◆ PROMPT 1
Extract the passage of the essay on public administration starting with "It was not always" and going on through "and military challenges.".
◆ PROMPT 2
Extend the essay on public administration's lost big picture from its final sentence onward.

◆ DOCUMENT EXTRACT
=== Section Start ===

What’s missing in public administration? The big picture
The following comment was published in the print edition of ASPA’s PA Times in May 2015. Download the PDF.
It is a sad truth that the field of American public administration does not enjoy the respect among the public that it did two generations ago. This is partly a self-inflicted wound. Scholars in public administration have made choices that have undercut the public’s interest in the work they do.
Evidence of this decline comes in many different forms. The news media does not give much attention to research in the field. The trade press rarely publishes best-selling books by scholars in public administration. When people want big ideas about the role of government, they usually turn to political scientists and economists, not specialists in public administration.
It was not always like this. In the 1930s, scholars in the new field of public administration were called to Washington to help build government capability to manage the big challenges of that time. The biggest one, of course, was the economic crisis. But, there were other problems, too: climate change in the Midwest, mass migration from South to North, extraordinary technological advances, new military threats from Germany and Japan, and pandemics of influenza and polio.
Skeptics doubted that a democratic system could manage these and other problems. The task, as Luther Gulick said in 1933, was to prove the skeptics wrong. Gulick was not interested in narrow questions of management and organization for their own sake. The real goal was to build government capabilities to address large-scale economic, social and military challenges.
“There is but one grand purpose,” the Brownlow Committee wrote in 1937: “To make democracy work today.”
This was an expansive view about the aims of the new field of public administration. Its job was to build government’s capacity to manage changes in the economy, technology, the structure of international relations, demography and patterns of disease. Most prominent public administration scholars shared this view. “We need to escape the sterile conception that administration is an end in itself,” J. Donald Kingsley said in 1945. The true objective, John Gaus agreed, was to show how governments could adapt to “social and political forces.”
Leonard D. White of the University of Chicago, the first editor of Public Administration Review and 1947-48 ASPA president, was the most prominent advocate of this expansive view. He wrote a series of books that showed how the American government had evolved to deal with the “influence of external forces.” He was the first and last scholar in public administration to win a Pulitzer Prize. White passed away in 1958.
By that time, a new generation of scholars was narrowing the boundaries of research in public administration. Big questions about the handling of social and economic forces were no longer seen as legitimate subjects for research. The field became preoccupied with narrower questions about organizational behavior, public management and policy implementation. This is how many scholars define the boundaries of the field to this day.

=== Section End ===

◆ DATA
=== Section Start ===

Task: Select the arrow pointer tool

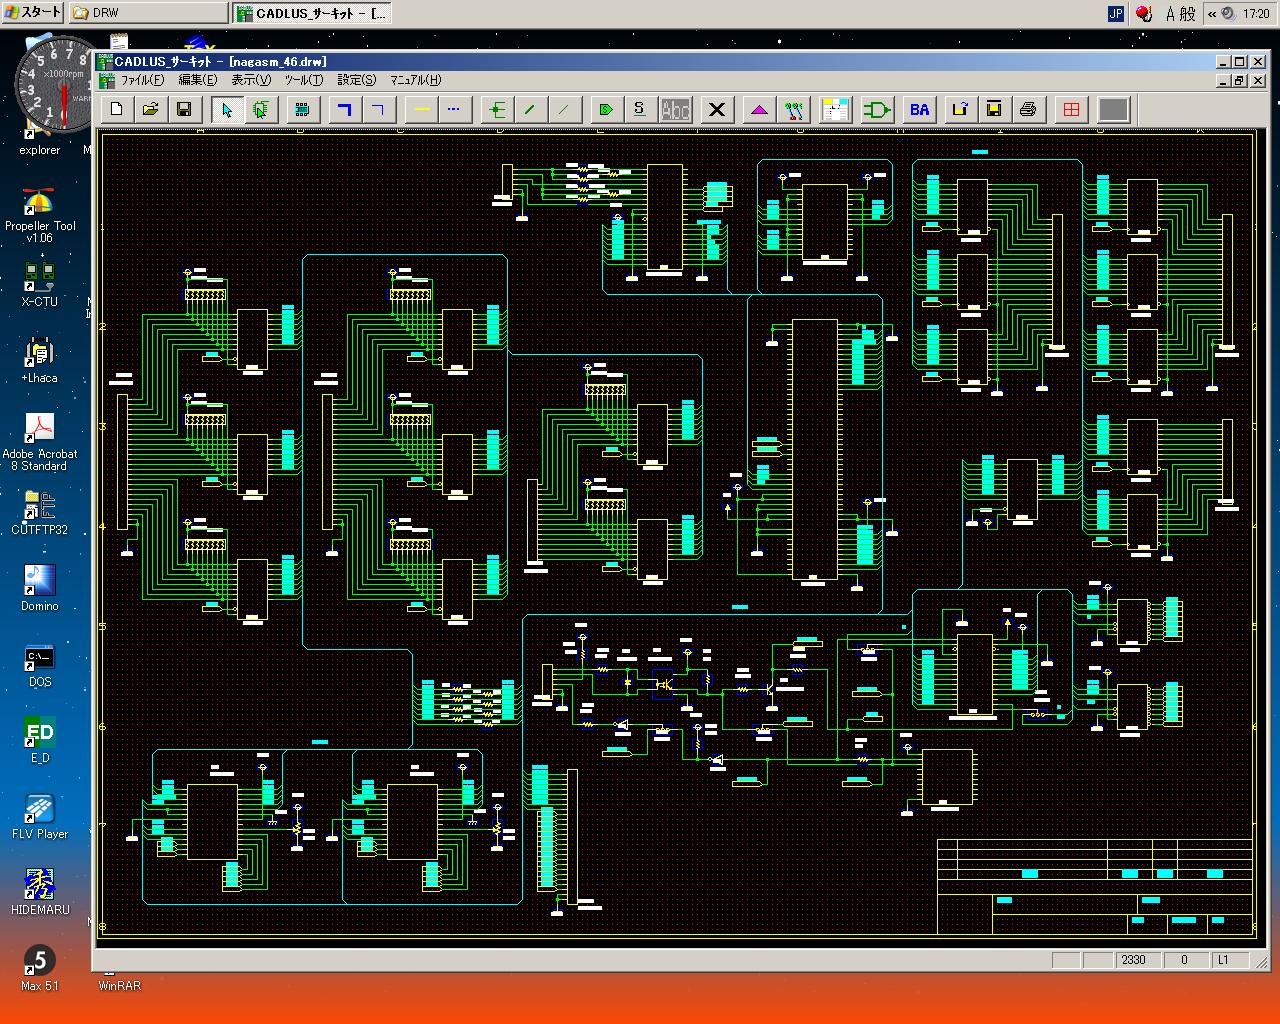Action: pyautogui.click(x=227, y=110)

=== Section End ===

◆ ANSWER SPACE 1
It was not always like this. In the 1930s, scholars in the new field of public administration were called to Washington to help build government capability to manage the big challenges of that time. The biggest one, of course, was the economic crisis. But, there were other problems, too: climate change in the Midwest, mass migration from South to North, extraordinary technological advances, new military threats from Germany and Japan, and pandemics of influenza and polio.
Skeptics doubted that a democratic system could manage these and other problems. The task, as Luther Gulick said in 1933, was to prove the skeptics wrong. Gulick was not interested in narrow questions of management and organization for their own sake. The real goal was to build government capabilities to address large-scale economic, social and military challenges.

◆ ANSWER SPACE 2
Not only are the boundaries of scholarship narrower than they used to be. We actually have forgotten that the boundaries used to be much broader. White’s award-winning work is rarely mentioned, while Gulick is remembered mainly as an advocate for universal and inflexible “principles of administration.” In fact, this is the opposite of Gulick’s real attitude. He was a pragmatist interested in the messy process by which governments grappled with large social and economic forces.
This shift in understanding about the boundaries of public administration research has had serious consequences for the field. Certainly, there are scholars interested in bigger questions about the role and structure of government, but they are mostly in other disciplines, such as economics and political science. In 2013, the president of the American Political Science Association actually described political science “as the only discipline devoted to learning how to make democracies work better.” The authors of the 1937 Brownlow report would have disagreed strenuously.
We need to revive the broad view of the field of public administration that prevailed until the early 1950s. The challenges that confront American government today are just as daunting as they were in the 1930s: a turbulent economy, climate change, extraordinary advances in technology, demographic transformations and shifts in the structure of international politics. Every one of these changes requires adaptations in government capabilities. The field of public administration should be addressing this subject head-on. That is how we will revive flagging public interest in our work.
Alasdair Roberts is the Jerome L. Rappaport professor of law and public policy at Suffolk University Law School in Boston. He presented his paper, “Large Forces: What’s Missing in Public Administration,” at the 2014 ASPA Annual Conference.